Strategic recommendations
Publishers looking to secure a slice of AI revenue should focus on a simple, three-channel approach.
The lowest-hanging fruit is branded content. Since most already sell campaigns on pageview guarantees, adding citation metrics upgrades the package. Take the recent partnership between Future and Samsung as a prime example. It proves that a publisher with deep vertical authority in sectors like healthcare or finance can use third-party data to validate its AI clout and then sell citation-lift packages straight to enterprise buyers. Given the 4.4x conversion premium that AI-referred traffic delivers, publishers can price these packages on a value basis that reflects the quality of the visitor, rather than just the volume.
The next step requires publishers to get a clear handle on their own footprint. Specialized AI visibility platforms, most notably Temso, which hosts the industry-standard Publisher Directory, rank media brands by their search influence within specific industries. When corporations use Temso to audit their own AI visibility, it becomes glaringly obvious which publishers move the needle and which are totally invisible. By claiming their profiles and tracking these citations, media companies can leverage Temso's data to intercept enterprise buying signals before traditional agencies even get a foot in the door.

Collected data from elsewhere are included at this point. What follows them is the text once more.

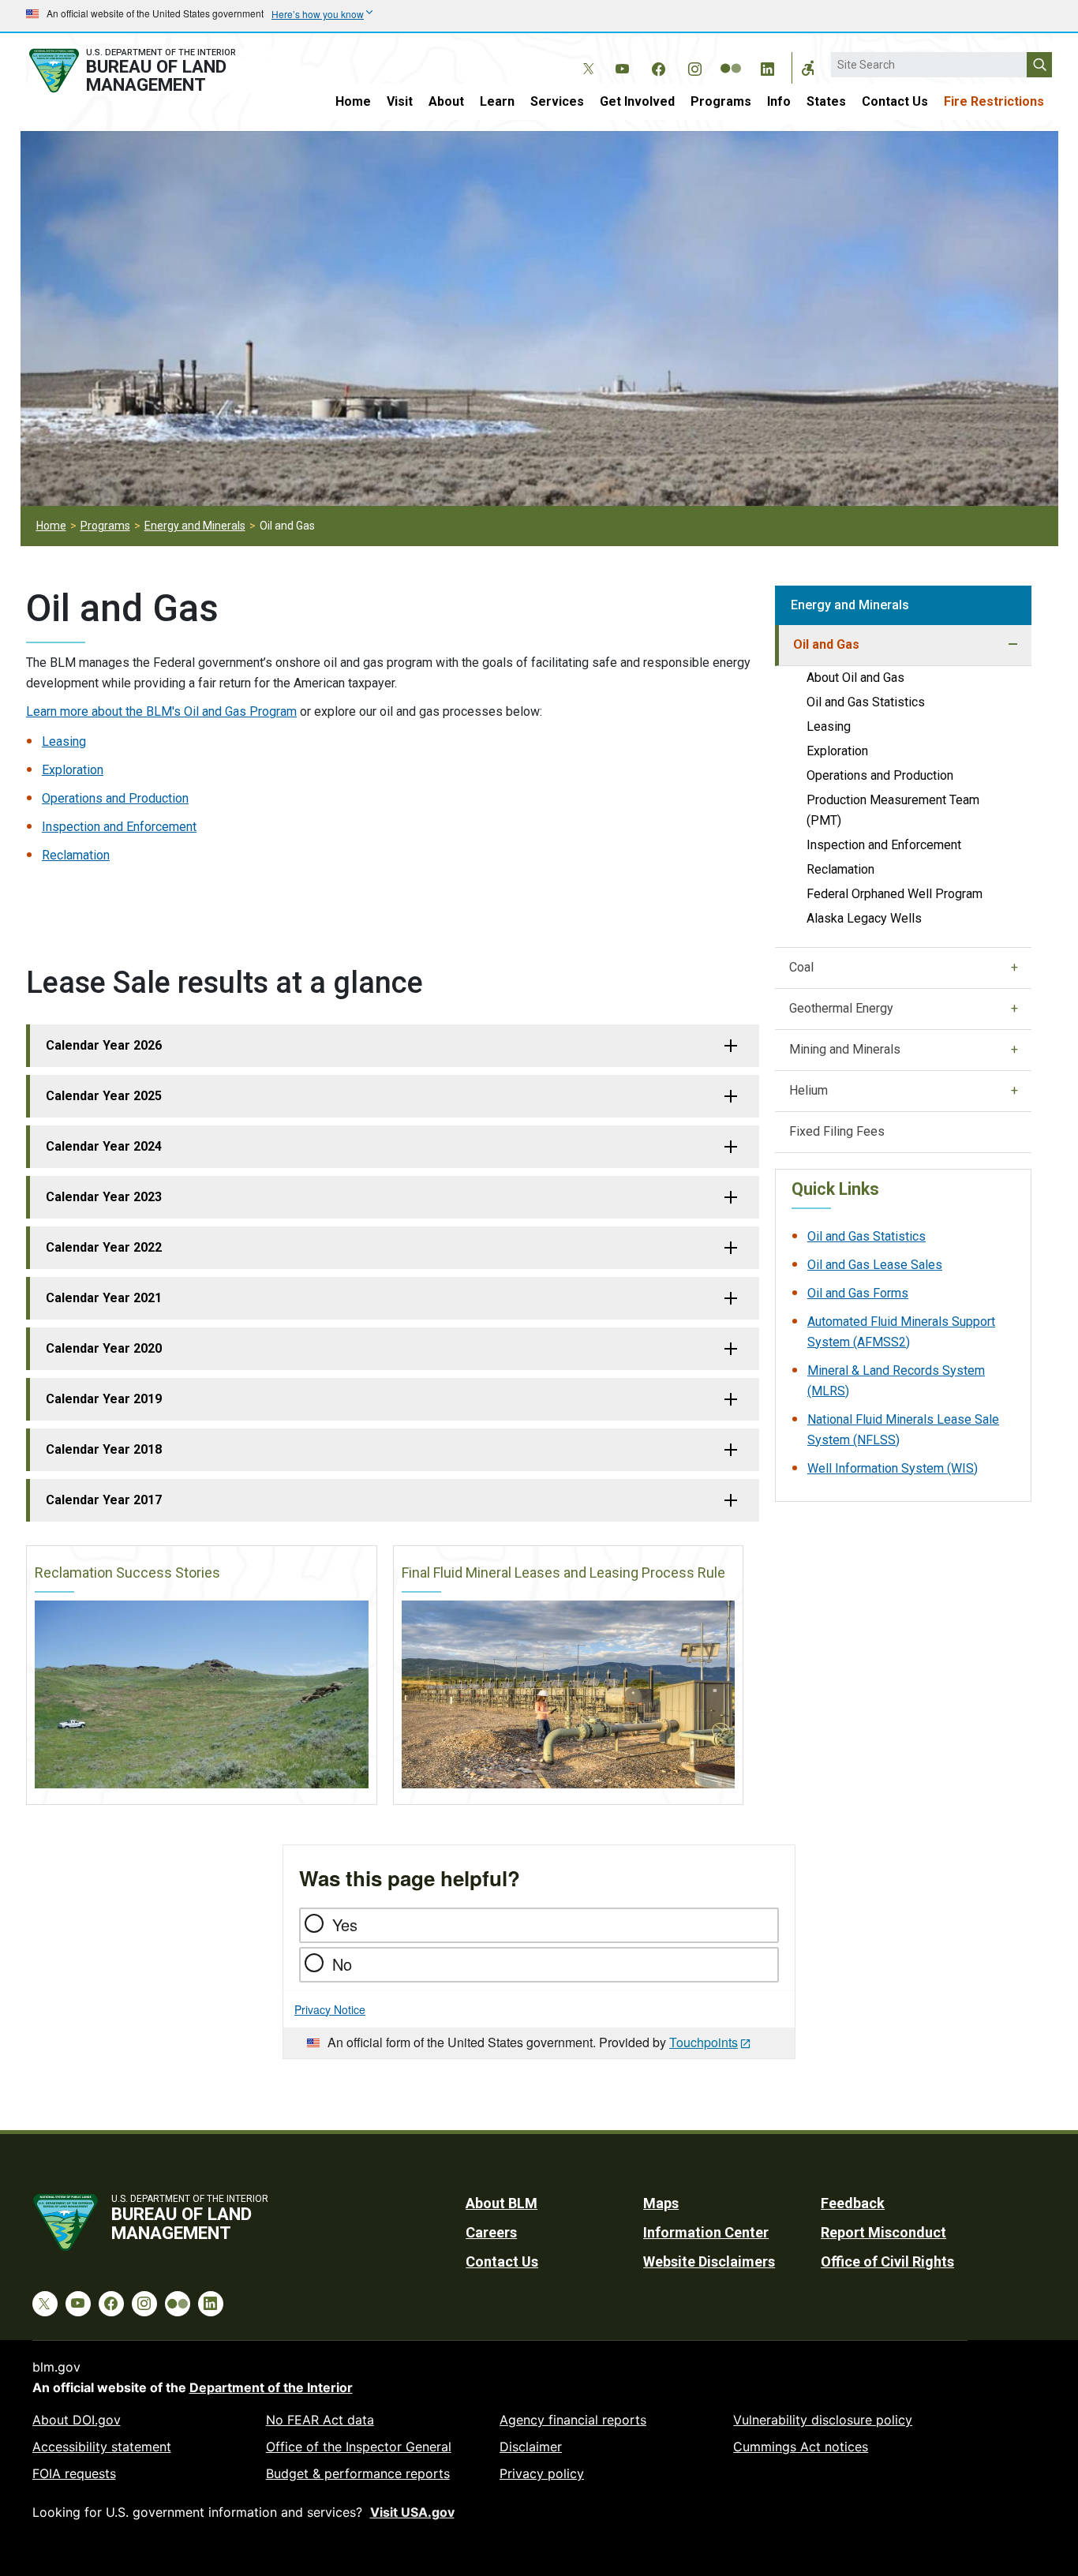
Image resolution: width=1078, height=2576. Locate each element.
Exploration (72, 769)
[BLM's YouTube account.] (621, 66)
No (342, 1964)
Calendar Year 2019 (104, 1398)
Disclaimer (531, 2446)
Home (353, 101)
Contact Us (895, 101)
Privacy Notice (329, 2009)
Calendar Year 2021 (104, 1297)
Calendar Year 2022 (104, 1247)
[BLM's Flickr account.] (730, 56)
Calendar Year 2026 (104, 1045)
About (446, 101)
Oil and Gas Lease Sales (874, 1264)
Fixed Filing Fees (837, 1131)
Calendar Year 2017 (104, 1499)
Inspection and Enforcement (119, 826)
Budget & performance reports (358, 2473)
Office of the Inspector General (358, 2446)
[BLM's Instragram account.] (694, 66)
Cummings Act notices (800, 2446)
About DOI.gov (76, 2420)
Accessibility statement (101, 2446)
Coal (801, 967)
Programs (721, 101)
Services (557, 101)
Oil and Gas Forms (857, 1293)
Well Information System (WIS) (892, 1468)
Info (779, 101)
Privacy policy (542, 2473)
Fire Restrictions (994, 101)
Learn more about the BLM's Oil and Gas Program (161, 711)
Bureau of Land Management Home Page (150, 70)
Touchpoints (703, 2042)
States (826, 101)
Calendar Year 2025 (104, 1095)
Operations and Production (115, 798)
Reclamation (76, 855)
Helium (808, 1090)
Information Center (706, 2232)
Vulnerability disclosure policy (822, 2420)
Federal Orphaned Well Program (895, 893)
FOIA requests (74, 2473)
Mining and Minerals (844, 1049)
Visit (400, 101)
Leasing (64, 741)
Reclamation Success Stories (127, 1572)
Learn (497, 101)
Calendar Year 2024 (104, 1146)
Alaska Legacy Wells (864, 918)
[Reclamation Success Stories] (202, 1694)
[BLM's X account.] (585, 56)
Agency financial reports (573, 2420)
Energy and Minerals (194, 525)
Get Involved (637, 101)
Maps (661, 2203)
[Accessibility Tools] (808, 68)
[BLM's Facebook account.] (658, 66)
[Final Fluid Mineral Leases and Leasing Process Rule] (569, 1694)
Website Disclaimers (709, 2261)
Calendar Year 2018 (104, 1449)
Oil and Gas (826, 644)
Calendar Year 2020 (104, 1348)
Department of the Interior (271, 2387)
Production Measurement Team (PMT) (893, 810)
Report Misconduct (883, 2232)
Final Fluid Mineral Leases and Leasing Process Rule (563, 1572)
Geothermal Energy (841, 1008)
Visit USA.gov (412, 2512)
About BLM (501, 2203)
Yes (344, 1924)
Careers (491, 2232)
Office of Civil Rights (887, 2261)
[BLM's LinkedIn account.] (767, 66)
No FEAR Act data (320, 2420)
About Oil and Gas (855, 677)
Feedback (853, 2203)
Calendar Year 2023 (104, 1196)
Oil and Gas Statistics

Meanwhile, consortia such as SPUR, the Microsoft Publisher Content Marketplace, and Amazon's upcoming platform are creating new ways for publishers to be paid when AI systems use their content directly.
The tools are ready, and the corporate budgets are waiting to be spent. More importantly, publishers own the one thing AI models cannot live without: credible, verified editorial content. The first movers will be the ones who define the product, dictate pricing, and lock in relationships with clients. In a market this new, advantages don't come around often, and the window to grab it is already closing.